The best value I see in it are the fixes you can apply to vfp9.exe, too.
In the end, I think that's almost like using VFPA 32bit. This also has additional benefits, as we saw in some threads, lately, like larger FPT files allowing to store more in Memo or Blob fields without fearing the 2GB limit, even in each individual field.
The only thing that already has bugged me a few times is VFP's fuzzy handling of longer strings than officially documented and in the new-to-me memo bug even relatively short memo contents. I can live with such things, as long as there are workarounds or even better alternatives as is COPY MEMO in case of storing memo content to a file.
I don't feel that good with the patching update process, and the lack of issue tracking as was pointed out by Rick Strahl in the link Tore Bleken posted, I already also pointed to Rick Strahl's comments in another thread:
As it's April now, the downloads work for a while again, I actually will try to get it going to take a look into how far you can make use of longer strings in a meaningful and performant and consistent way.

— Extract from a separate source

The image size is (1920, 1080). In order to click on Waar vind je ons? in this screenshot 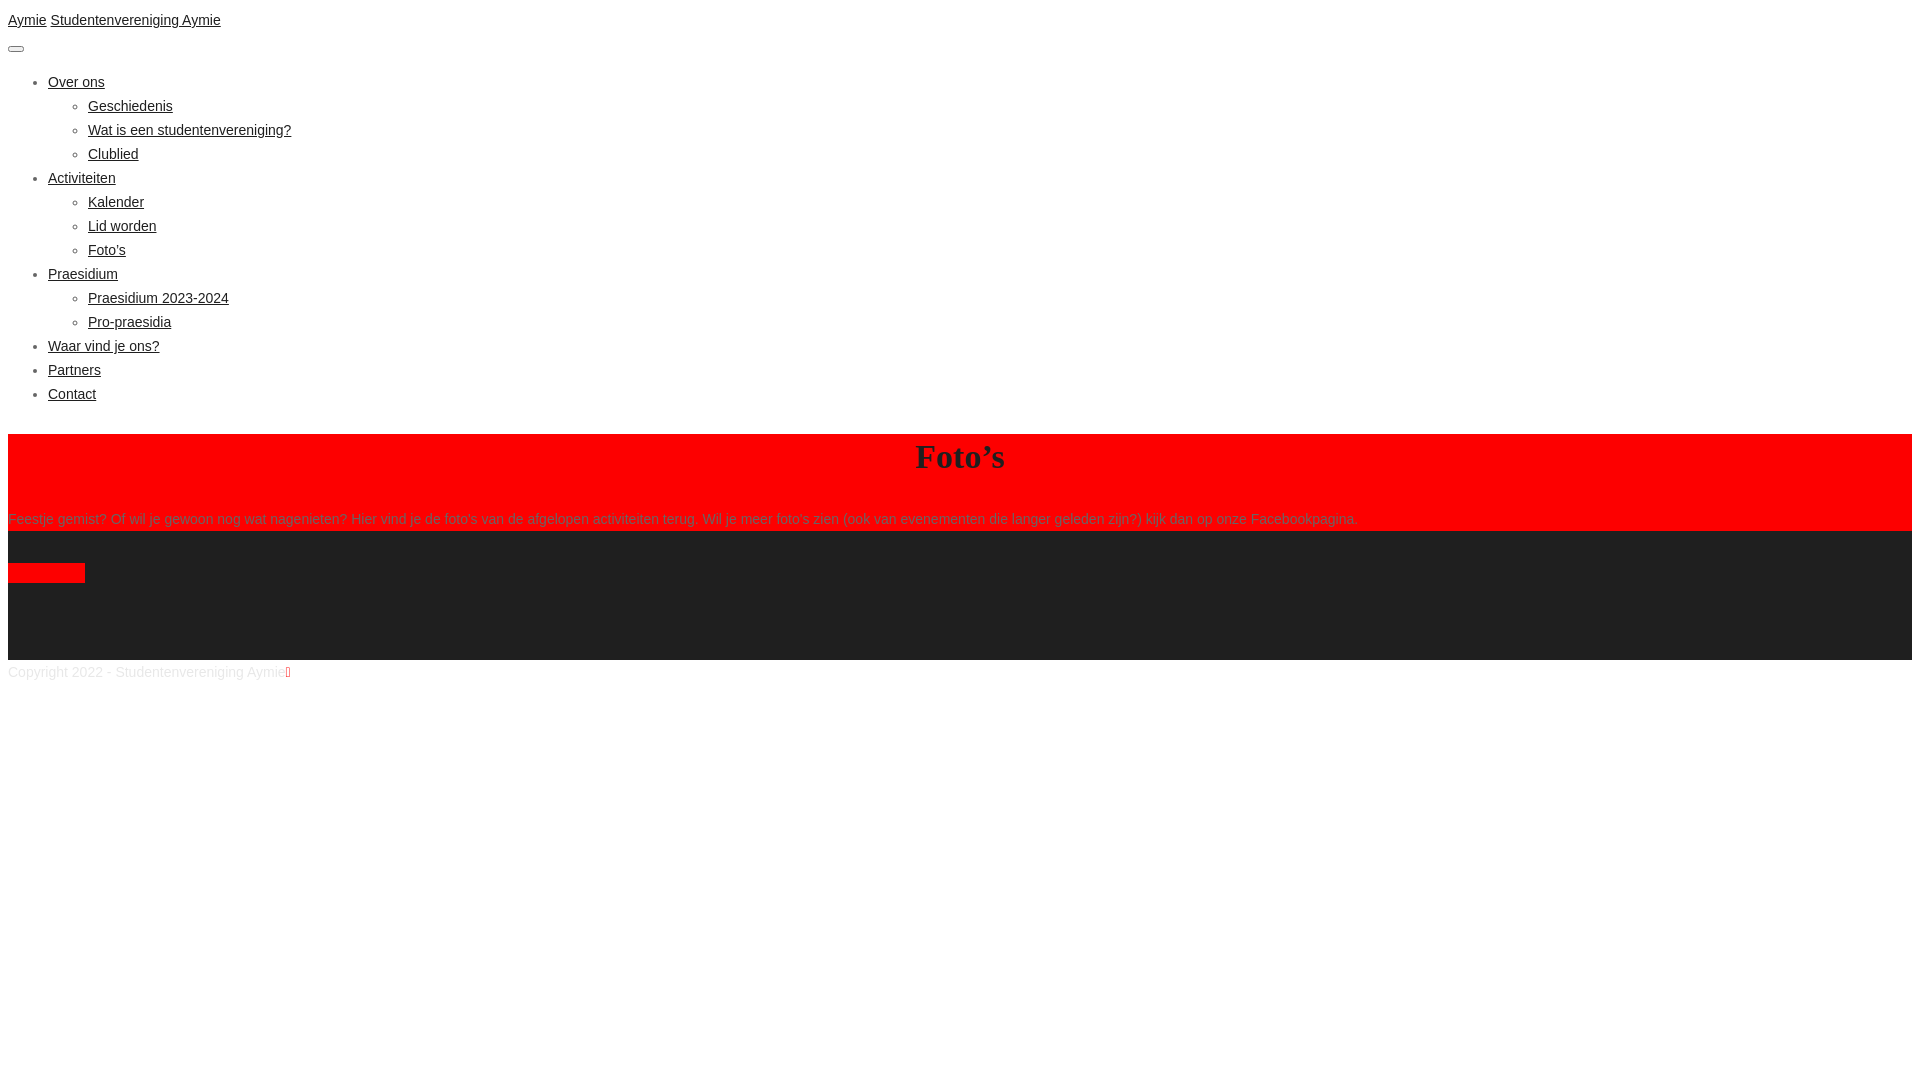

It's not necessary to have longer strings to be able to use FILETOSTR() or STRTOFILE(), though, and just as an intermediate vehicle from memo to file or vice versa, I also don't need long string support. Windows API allows handling larger files, too, by the way. So far I could always mitigate problems with long strings by changing the processing to smaller portions, even with performance gains.
Otherwise larger DBFs are also not really a solution to scalability issues, you have a better benefit of changing from DBFs to a SQL server backend, overcoming the 2GB limit is not the end of what's needed to enable everything you can have with other databases, like better partitioning of data and other index types or even completely different storage concepts. The major benefits of DBFs are also string in smaller DBFs, so overcoming the size limitation is almost counterproductive.
I think my almost namesake Christof Wollenhaupt has understood one thing better than any other effort to continue VFP development: If there are bugs, they are mainly in the runtime, not in the byte code the build process makes of VFP source code. So the future of a continuation of the VFP language isn't in patching the IDE mainly, but in developing a new runtime. The VFP C compiler from Chen, therefore, is the best he has to offer in the package. Not because of its core feature to mix in C++ code, but to get rid of dependencies of the older C++ runtime versions and to keep VFP up to date on that level. The usual vfp9r.dll or vfp9t.dll are still also just patched versions of those original DLLs as VFPAR.DLL and VFPAT.DLL, so it's only an advance on the lowest level of C++ dependency but would allow having a more consistent development of FLLs using the same C++ runtime versions as the VFPAR.DLL runtime and that's a slight plus.
I'm also not sure about the legality of all of this and not confident MS will always look away just because they have "bigger fish to fry".